Sparking female entrepreneurial flair in the ICT sector

By Khaya Cokoto on 09 Oct 18

Sparking female entrepreneurial flair in the ICT sector

Entrepreneurs are a critical component of the South African economy. Not only can they help stimulate growth, but they are vital to addressing the country’s high unemployment rate.

However, Tashline Jooste, Chief Executive Officer of the Innovator Trust, is adamant that for the economy to experience the true potential entrepreneurs have to offer, gender equality must be addressed.

“Female entrepreneurs are finding it increasingly difficult to make a success of their businesses.

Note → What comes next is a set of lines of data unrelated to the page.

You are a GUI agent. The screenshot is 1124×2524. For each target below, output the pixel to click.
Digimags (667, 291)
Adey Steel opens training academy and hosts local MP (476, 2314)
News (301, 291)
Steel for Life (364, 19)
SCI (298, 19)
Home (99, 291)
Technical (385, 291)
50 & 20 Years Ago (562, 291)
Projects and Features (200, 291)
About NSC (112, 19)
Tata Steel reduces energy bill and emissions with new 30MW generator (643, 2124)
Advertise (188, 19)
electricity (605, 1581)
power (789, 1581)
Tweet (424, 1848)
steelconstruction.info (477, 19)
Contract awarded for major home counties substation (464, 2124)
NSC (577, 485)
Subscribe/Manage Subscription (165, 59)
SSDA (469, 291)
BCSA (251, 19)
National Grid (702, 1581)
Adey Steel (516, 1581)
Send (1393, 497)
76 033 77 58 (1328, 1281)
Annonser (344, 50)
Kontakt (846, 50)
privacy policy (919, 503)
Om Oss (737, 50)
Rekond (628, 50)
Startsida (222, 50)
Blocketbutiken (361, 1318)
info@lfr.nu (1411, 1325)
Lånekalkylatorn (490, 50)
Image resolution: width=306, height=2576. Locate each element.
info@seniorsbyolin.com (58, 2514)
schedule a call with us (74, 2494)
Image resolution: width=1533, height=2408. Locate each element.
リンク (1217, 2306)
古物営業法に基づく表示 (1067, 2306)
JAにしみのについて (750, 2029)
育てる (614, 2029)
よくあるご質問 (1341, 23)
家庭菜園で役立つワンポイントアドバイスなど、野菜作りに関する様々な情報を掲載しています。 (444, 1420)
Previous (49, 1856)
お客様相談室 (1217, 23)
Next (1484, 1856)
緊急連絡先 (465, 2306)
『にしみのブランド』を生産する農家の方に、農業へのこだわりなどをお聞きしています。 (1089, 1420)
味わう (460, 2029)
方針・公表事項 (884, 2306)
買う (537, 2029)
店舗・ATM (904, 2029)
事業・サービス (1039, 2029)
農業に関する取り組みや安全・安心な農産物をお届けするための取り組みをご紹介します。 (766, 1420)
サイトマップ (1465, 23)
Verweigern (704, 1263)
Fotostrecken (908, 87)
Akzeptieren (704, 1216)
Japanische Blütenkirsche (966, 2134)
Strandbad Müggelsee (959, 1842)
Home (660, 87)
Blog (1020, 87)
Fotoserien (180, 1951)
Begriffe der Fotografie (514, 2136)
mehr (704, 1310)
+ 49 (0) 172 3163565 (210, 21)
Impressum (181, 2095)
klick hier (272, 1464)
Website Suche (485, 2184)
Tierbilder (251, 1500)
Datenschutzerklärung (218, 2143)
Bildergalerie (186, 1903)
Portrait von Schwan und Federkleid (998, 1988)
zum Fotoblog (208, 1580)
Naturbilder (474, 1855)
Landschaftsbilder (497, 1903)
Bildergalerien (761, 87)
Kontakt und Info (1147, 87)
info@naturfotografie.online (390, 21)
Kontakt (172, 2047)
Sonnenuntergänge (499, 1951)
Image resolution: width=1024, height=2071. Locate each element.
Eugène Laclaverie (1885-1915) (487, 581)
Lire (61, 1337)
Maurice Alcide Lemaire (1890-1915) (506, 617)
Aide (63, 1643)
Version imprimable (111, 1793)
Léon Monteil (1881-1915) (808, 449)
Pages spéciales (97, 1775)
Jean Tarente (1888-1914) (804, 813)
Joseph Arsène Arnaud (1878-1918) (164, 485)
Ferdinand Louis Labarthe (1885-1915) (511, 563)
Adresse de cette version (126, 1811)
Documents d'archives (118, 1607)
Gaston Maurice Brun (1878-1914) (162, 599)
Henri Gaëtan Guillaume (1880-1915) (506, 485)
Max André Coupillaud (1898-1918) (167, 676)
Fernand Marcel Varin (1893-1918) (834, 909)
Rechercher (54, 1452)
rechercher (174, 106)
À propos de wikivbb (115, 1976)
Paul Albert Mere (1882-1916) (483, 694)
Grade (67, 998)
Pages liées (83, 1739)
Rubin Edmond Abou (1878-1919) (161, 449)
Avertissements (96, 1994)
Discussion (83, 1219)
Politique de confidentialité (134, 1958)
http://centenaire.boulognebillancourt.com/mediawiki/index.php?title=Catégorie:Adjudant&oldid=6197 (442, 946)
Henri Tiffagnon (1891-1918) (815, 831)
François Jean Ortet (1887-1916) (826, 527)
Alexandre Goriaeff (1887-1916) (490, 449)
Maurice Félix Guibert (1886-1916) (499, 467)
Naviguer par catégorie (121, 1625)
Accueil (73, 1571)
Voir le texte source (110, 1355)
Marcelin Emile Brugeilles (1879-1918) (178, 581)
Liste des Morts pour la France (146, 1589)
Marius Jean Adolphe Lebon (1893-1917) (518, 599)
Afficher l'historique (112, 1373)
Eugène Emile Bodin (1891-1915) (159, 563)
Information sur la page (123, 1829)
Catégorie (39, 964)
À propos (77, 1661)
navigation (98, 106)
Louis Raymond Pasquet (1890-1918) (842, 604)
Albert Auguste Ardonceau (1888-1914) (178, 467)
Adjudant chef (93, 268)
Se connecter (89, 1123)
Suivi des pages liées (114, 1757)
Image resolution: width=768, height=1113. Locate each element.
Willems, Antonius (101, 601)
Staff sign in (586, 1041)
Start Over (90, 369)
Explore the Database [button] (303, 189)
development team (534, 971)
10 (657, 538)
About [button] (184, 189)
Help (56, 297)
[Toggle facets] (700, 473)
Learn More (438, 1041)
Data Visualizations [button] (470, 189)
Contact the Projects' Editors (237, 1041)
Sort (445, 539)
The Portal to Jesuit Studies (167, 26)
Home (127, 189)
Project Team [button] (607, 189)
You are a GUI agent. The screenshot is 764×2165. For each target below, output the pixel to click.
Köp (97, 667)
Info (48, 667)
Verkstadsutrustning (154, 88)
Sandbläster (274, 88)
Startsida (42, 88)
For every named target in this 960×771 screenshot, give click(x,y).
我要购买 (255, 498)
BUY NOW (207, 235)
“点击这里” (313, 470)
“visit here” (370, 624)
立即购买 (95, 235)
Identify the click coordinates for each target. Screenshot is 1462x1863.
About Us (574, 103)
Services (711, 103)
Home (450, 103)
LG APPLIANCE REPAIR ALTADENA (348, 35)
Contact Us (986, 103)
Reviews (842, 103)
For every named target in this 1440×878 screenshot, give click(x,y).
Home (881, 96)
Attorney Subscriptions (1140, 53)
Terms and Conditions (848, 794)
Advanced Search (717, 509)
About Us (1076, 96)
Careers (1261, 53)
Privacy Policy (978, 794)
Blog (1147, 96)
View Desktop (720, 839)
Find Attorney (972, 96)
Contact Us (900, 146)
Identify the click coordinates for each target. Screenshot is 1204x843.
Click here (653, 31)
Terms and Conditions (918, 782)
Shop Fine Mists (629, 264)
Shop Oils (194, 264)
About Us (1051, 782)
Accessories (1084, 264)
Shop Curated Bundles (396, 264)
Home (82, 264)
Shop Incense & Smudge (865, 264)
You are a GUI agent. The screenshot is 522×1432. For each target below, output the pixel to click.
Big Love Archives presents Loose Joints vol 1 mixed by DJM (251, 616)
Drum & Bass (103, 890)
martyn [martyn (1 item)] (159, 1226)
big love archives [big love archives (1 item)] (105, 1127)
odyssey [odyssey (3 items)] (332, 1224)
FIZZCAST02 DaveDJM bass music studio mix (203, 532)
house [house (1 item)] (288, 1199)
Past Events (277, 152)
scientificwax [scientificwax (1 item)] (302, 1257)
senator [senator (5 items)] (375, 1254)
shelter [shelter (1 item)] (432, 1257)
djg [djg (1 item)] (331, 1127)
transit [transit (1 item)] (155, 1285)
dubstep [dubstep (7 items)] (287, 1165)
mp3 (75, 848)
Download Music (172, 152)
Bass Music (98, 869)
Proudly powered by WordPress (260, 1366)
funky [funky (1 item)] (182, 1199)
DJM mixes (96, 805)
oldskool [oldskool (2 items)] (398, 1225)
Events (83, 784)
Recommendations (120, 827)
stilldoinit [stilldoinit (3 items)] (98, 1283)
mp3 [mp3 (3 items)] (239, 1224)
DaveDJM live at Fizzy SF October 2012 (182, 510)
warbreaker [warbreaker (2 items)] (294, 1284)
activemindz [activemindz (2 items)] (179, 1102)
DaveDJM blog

Not because they lack the necessary skills or the acumen needed to succeed but they have far more responsibilities than their male counterparts.

The Innovator Trust has provided female entrepreneurs with training support, technical support, conferencing opportunities as well as health and safety procedure guidelines, to name a few. The 2016/2017 Global Entrepreneurship Monitor (GEM) Global Report states that women are more likely to start businesses out of necessity, compared to men. Unfortunately, the same report indicates that women often lack contact with successful entrepreneurial role models who can provide support and advice.

“Women have great entrepreneurial spirit. This is why it is important for incubators to provide South African women with the necessary support they need to flourish. To date we have been able to incubate 28 successful female entrepreneurs,” she explains.

Khaya Cokoto – X Spark ATX

One of the brightest female graduates from The Innovator Trust is Khaya Cokoto. Based in Gauteng, her business, X Spark ATX, offers infrastructure and life-cycle management solutions for medium and large organisations.

“Starting the company was extremely nerve-wrecking because I never did anything like this before. However, I’ve managed to overcome many obstacles thanks to some of the lessons my grandmother taught me. My entrepreneurial spirit definitely comes from her. She made a living by making and selling clothes,” explains Cokoto.

She currently employs eight full-time employees and up to 18 part-time staff members, depending on the project.

“X Spark is transitioning from a small to a medium-sized business. We’ve recently launched our proprietary software - BEE Nectar that helps Enterprise Development Practitioners - to run and manage their programs better. Our goal is to grow our portfolio of services and better serve our clients,” she says.

Ruby Moodley - IT Network Recruiting & Consulting

Another female graduate making a name for herself in the ICT sector is Ruby Moodley, the Director of IT Network Recruiting & Consulting.

Her business specialises in Training recruiting, payroll management, consulting services in ICT Digital providing sustainable solutions in Human Capital management for Industry 4.0.

“I needed financing when I started my business. However, it was difficult to get financing and I was forced to take a mortgage on my home. It was a risk, but one worth taking,” says Moodley.

She believes that being a woman has helped her make a success of her career. “Women look to provide a sense of balance in the workplace. Our priority is to provide for our families by building relationships and actively listening to the needs of our clients. This way we always deliver on what is needed,” she explains.

IT Network has grown leaps and bounds since it was launched in 2007, and currently employs 35 contractors and 4 full-time staff members.

Jooste concludes that Cokoto and Moodley are just two examples of what female entrepreneurs are capable of doing when women are given adequate resources and training.